Text to read —
━━━━
2

I have several polygons which are actually a union of points. I want a reasonably quick way of removing the points which are not land (but on river, lake, ocean, etc).

So I far I have come up with the below method which takes me from the left picture to the right one:

enter image description here

import fiona
from shapely.geometry import Point, shape

# Shape files (Small Lakes Europe, Lakes, Coast)
le_loc = ".../water-polygons-split-4326/ne_10m_lakes_europe.shp"
lw_loc = ".../water-polygons-split-4326/ne_10m_lakes.shp"
c_loc = ".../water-polygons-split-4326/water_polygons.shp"

print("Opening Shape-Files")
le_poly = [shape(pol['geometry']) for pol in fiona.open(le_loc)]
lw_poly = [shape(pol['geometry']) for pol in fiona.open(lw_loc)]
c_poly = [shape(pol['geometry']) for pol in fiona.open(c_loc)]

def point_in_water(lat, lon):
    xy_point = Point(lon, lat)
━━━━
Screen-element location records:
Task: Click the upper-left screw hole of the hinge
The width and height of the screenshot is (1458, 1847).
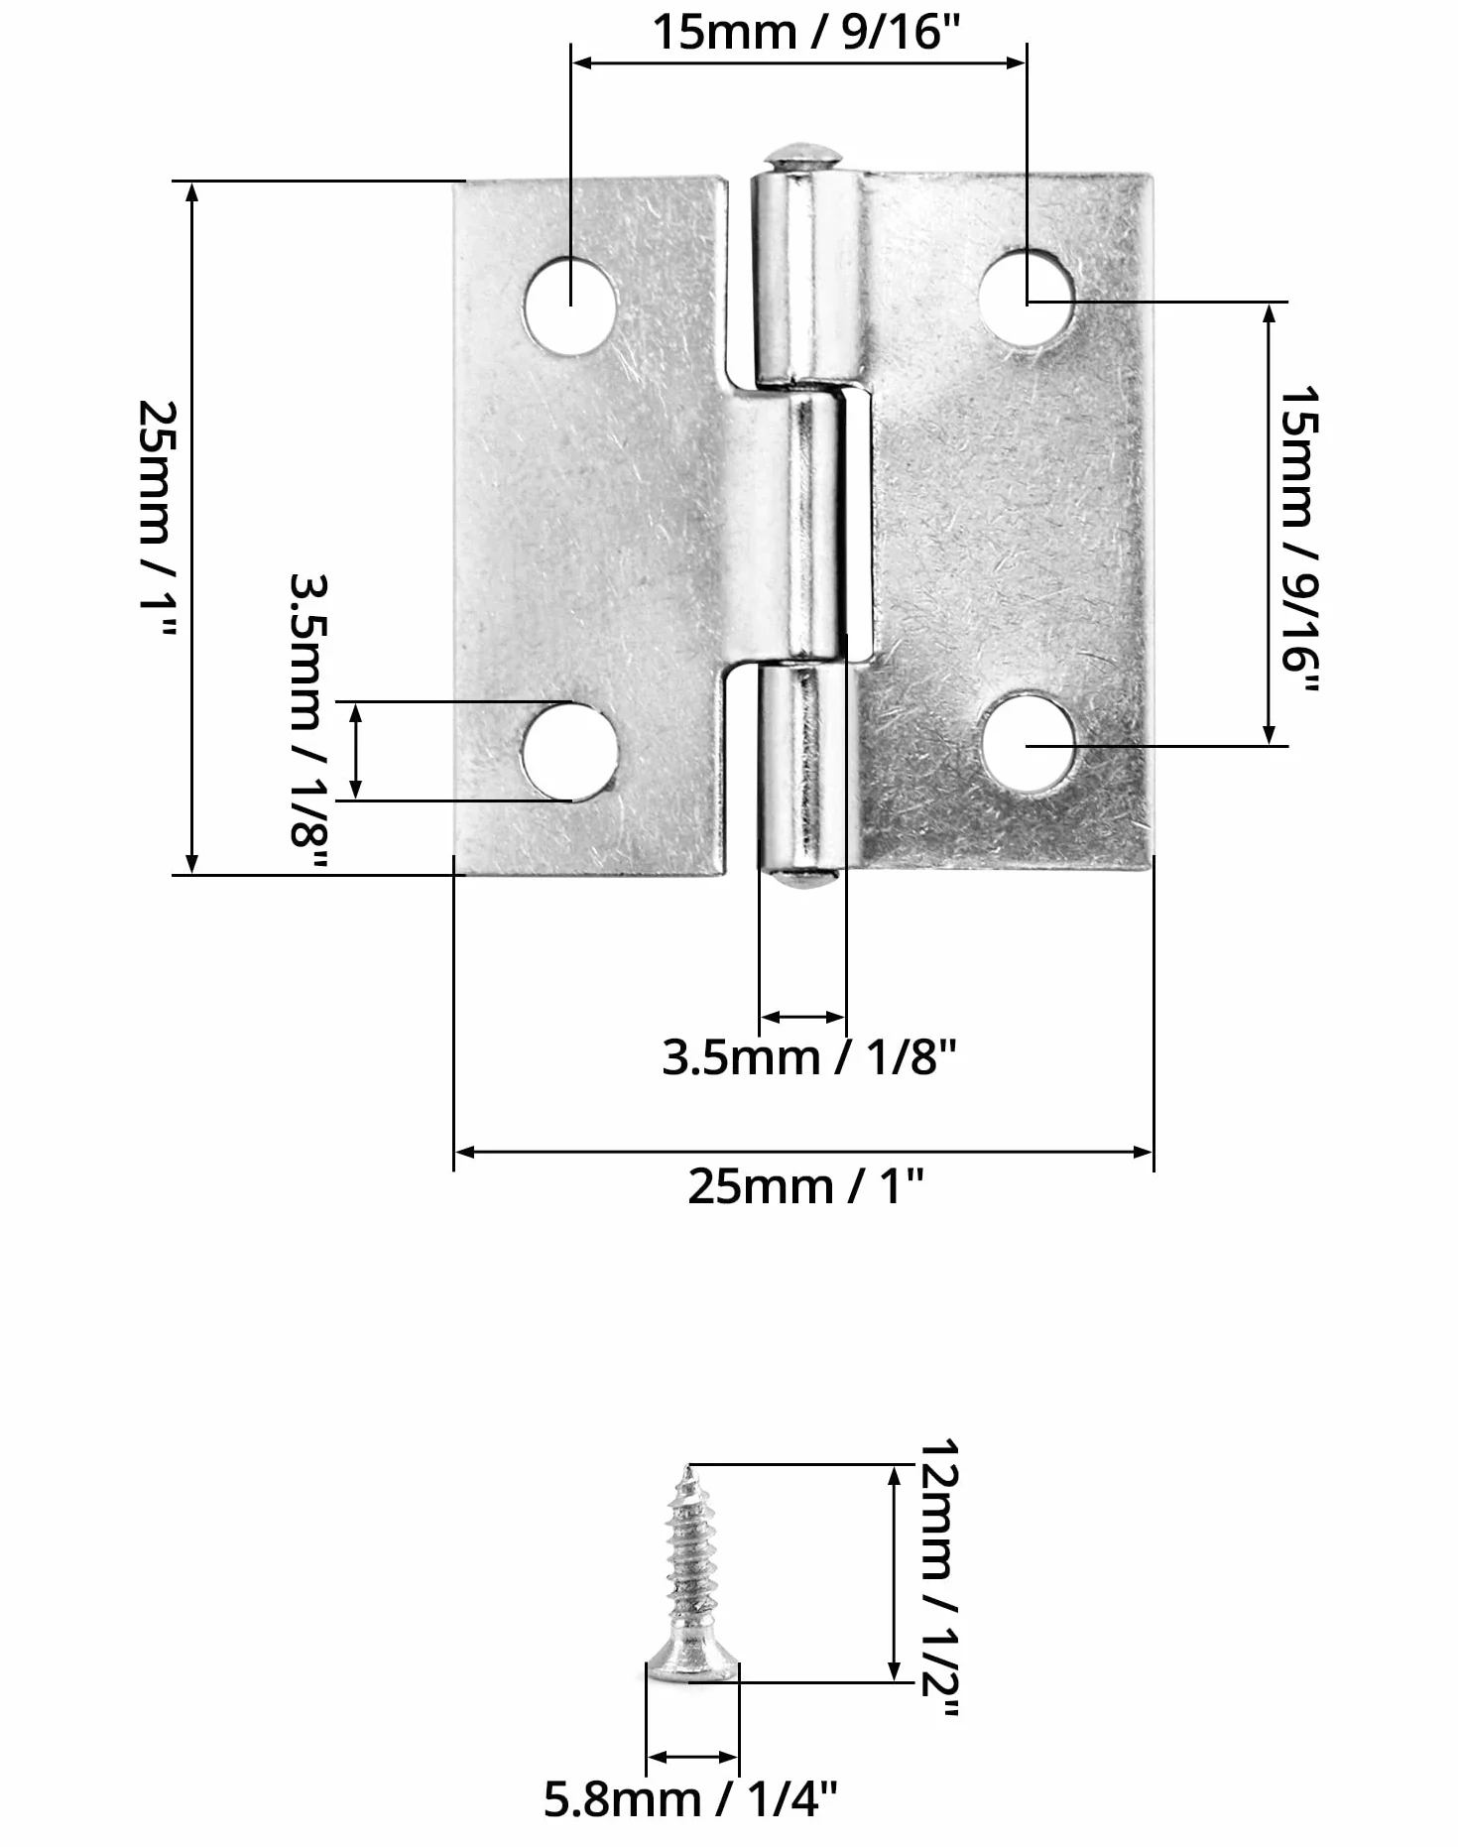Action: click(x=570, y=306)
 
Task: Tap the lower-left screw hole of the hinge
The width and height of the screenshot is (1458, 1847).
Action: click(x=569, y=752)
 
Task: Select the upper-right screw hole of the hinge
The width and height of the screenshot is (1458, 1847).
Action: click(x=1027, y=299)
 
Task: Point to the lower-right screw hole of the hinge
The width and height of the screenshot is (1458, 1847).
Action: click(x=1029, y=744)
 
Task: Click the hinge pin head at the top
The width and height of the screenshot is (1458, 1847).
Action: click(x=803, y=157)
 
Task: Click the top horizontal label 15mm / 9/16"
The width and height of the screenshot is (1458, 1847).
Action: click(x=806, y=32)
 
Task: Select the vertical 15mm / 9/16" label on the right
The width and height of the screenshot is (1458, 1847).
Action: click(x=1298, y=538)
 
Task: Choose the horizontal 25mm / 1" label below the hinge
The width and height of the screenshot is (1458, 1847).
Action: click(x=805, y=1185)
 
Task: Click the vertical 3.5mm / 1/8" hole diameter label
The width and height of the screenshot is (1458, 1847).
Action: click(x=308, y=722)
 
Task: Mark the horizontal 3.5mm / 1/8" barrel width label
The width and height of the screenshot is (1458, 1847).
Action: click(x=809, y=1056)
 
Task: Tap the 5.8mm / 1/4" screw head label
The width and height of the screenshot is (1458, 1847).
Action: click(x=690, y=1798)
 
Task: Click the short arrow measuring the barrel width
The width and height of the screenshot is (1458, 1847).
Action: click(x=802, y=1017)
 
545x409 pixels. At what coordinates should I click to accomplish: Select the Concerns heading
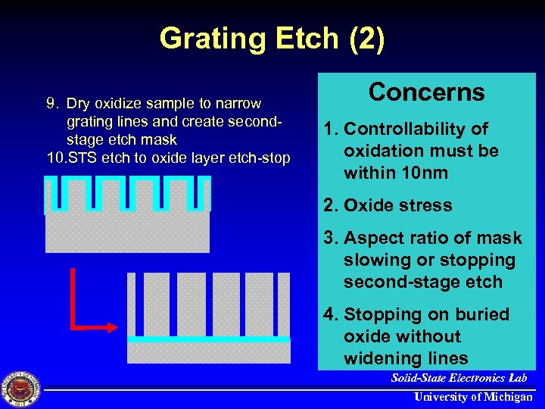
━━━━
The request — Copy the forum question starting at the words "So I far I have" and stopping after "Europe, Lakes, Coast)", substituting "European Lakes" for "Small Lakes Europe".

Exercise answer —
So I far I have come up with the below method which takes me from the left picture to the right one:

enter image description here

import fiona
from shapely.geometry import Point, shape

# Shape files (European Lakes, Lakes, Coast)